Our whole-organism array data failed to detect significant expression levels of 11 of the OBP genes at any time point in either sex. It is possible that some of these genes are expressed during these life stages but at levels below the detection limit. For example OBPs 13, 19 and 27, although not detected at the whole organism level in fifth instars, are detected in specific tissues at that life stage. Three classes of developmental expression profile for 18 members of the silkworm OBP-like family are shown in Figure . Expression of the first class of OBPs was restricted to adults and pupae near eclosion. A very faint signal was observed in male moths for OBP14. Three members of the same gene cluster (OBP1, 2, 3) and OBP13 were detected at moderate levels in adult. OBP3 was only observed in male. OBP42 was more abundant in males than females nine days after spinning. OBP30, OBP32 and OBP36 were detected with weak signals prior to the emergence and reached the highest level in male moths.
Figure 7 The developmental expression patterns of silkworm OBPs. The columns represents fifteen different sample time points: day three of the fifth instar and fourteen different times after spinning: 0 hour, 12 hours, 24 hours, 36 hours, 48 hours, 60 hours, 3 (more ...)
The second class of OBPs with three members (OBP31, 40, 41) is strongly expressed throughout all stages. Expression of OBP31 gradually rises and reaches its highest level in late pupae. OBP40 and OBP41 show three obvious expression peaks at larva, 60 h after spinning and adult. The expression of OBP29 in males, which is expressed at high levels in all lifes stages and reaches the highest level in adults, also follows this pattern.
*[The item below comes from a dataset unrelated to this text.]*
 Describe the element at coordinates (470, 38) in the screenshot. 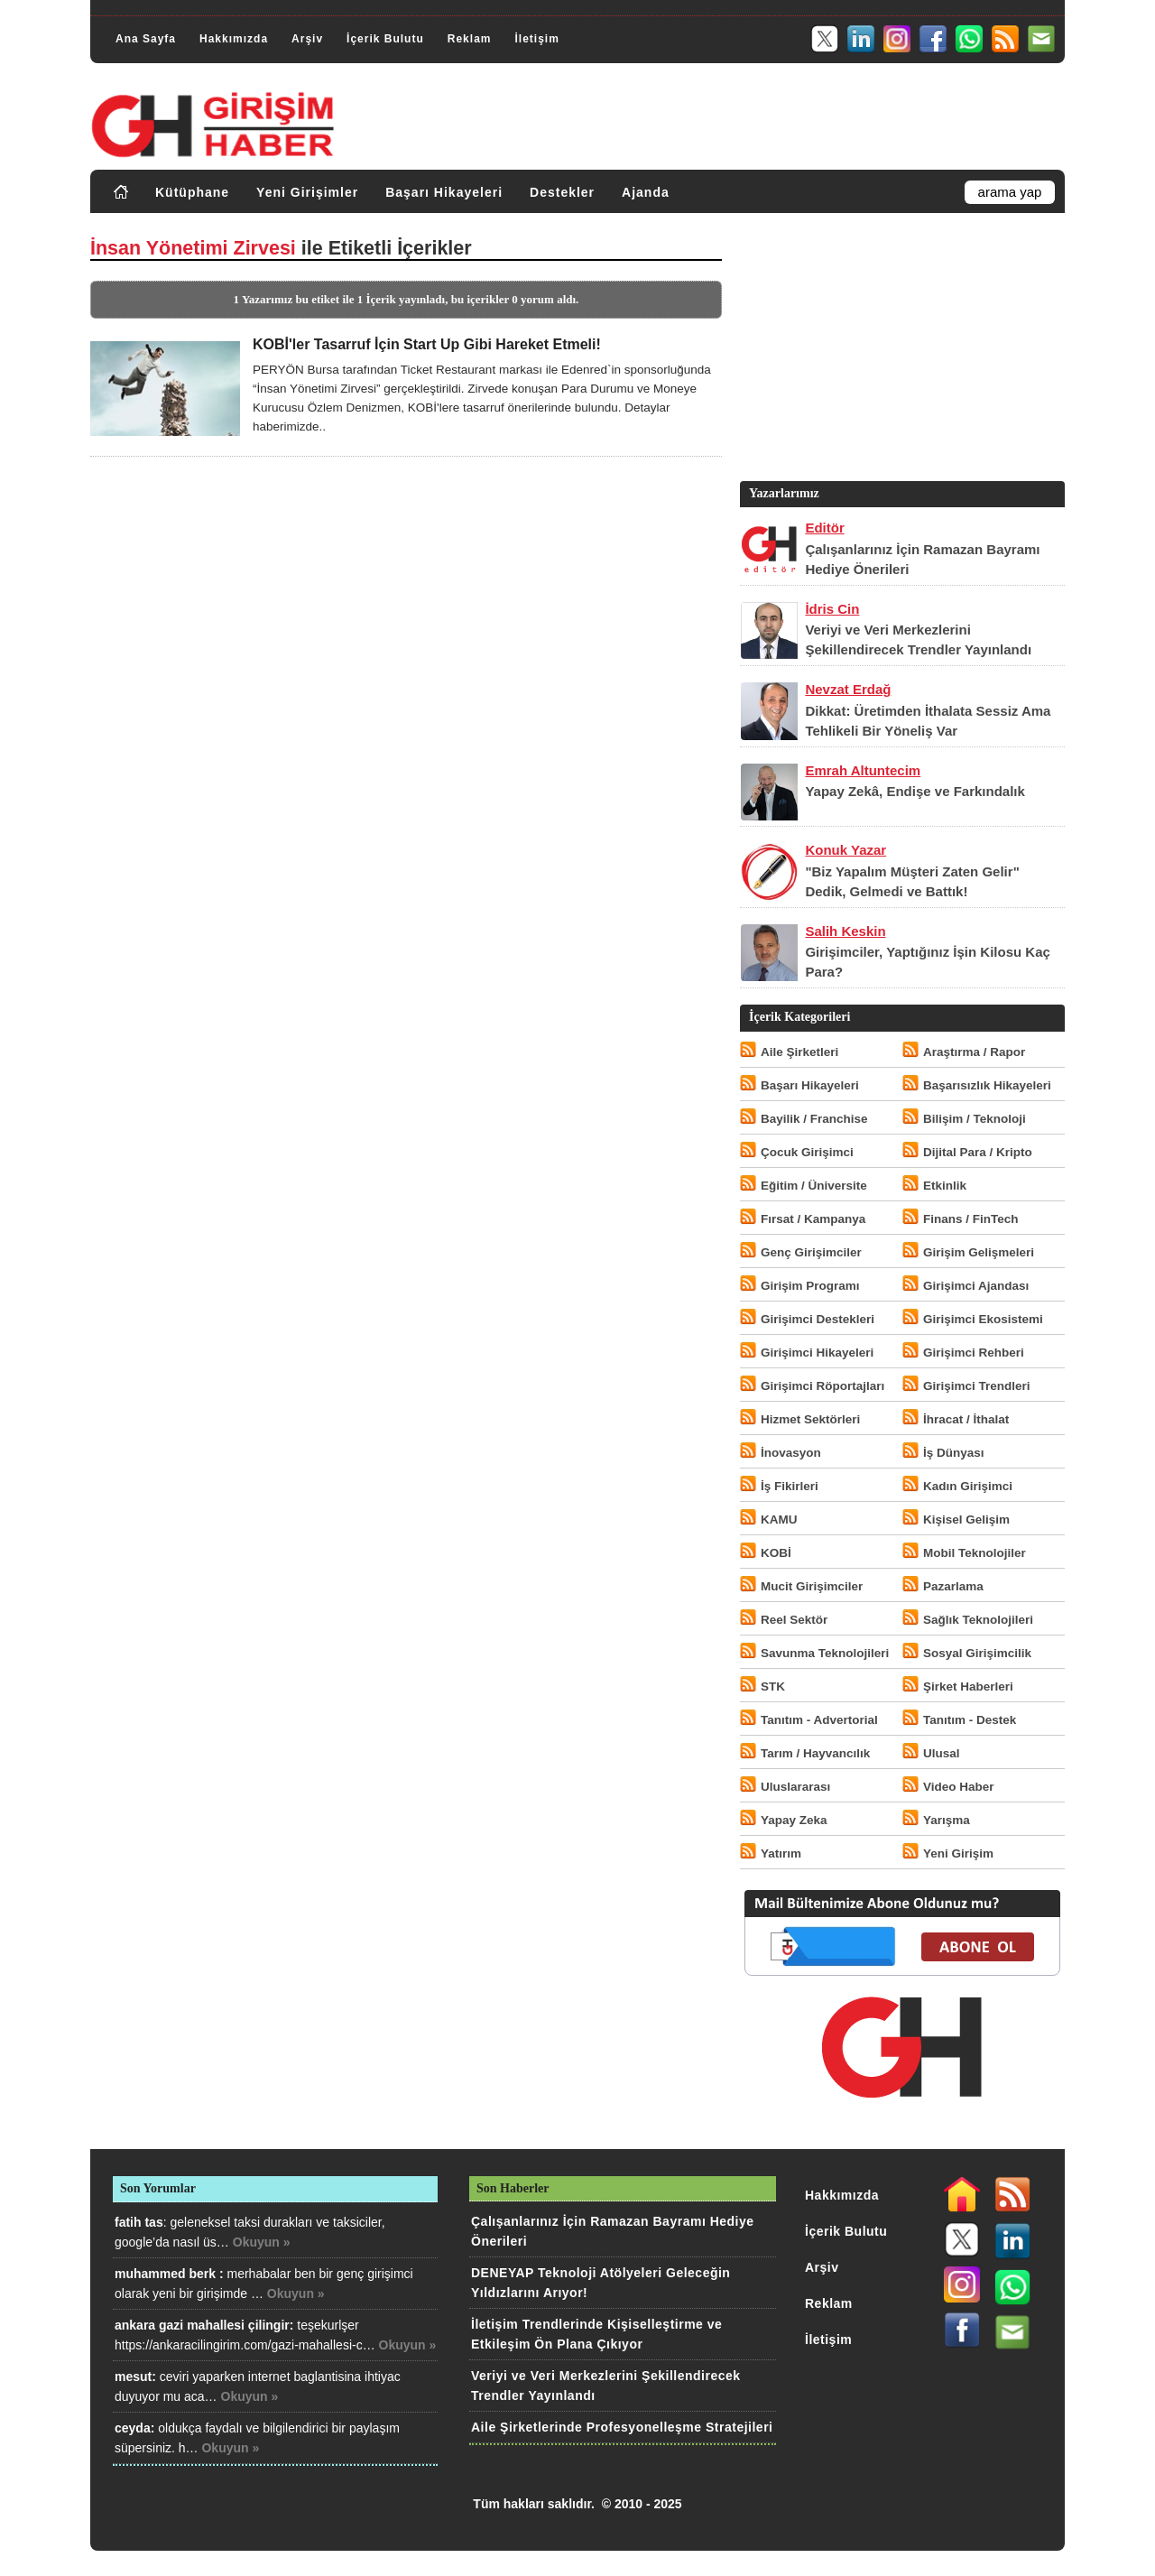

I see `Reklam` at that location.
Members of the third class of OBPs were expressed in several distinct phases. OBP23 is a good example with expression peaks in the larva, four days after spinning and again with a weak peak in the adult moth. The expression peaks of OBP25 are at 0 h, 60 h after spinning and in the adult. Furthermore, the transcripts were more abundant in males than in females at the late pupae stages. The highest expression level of OBP43 was at 12 h and gradually weakened until 6D after spinning. Only a weak signal was detected in the adult female. OBP8 shows a weak signal at several time points. OBP29 expression in females also followed this general pattern with high values 6d and 9d after spinning. This contrasts with its expression pattern in males, as described above.
In addition, we determined expression levels of OBP3–6 in moth antennae by QRT-PCR (Figure ). Consistent with previous studies [32
], BmorOBP3 was predominantly expressed in antennae of male moths. BmorOBP4 was equally expressed in antennae of both sexes. In contrast, BmorOBP5 showed substantially higher expression in female antennae. BmorOBP6 was marginally more highly expressed female antennae.
Four candidate PBP gene expression levels in the antennae of moths. Expression levels relative to the control gene BmActin3 are quantified by QRT-PCR. Bars on each column represent SD for three independent experiments.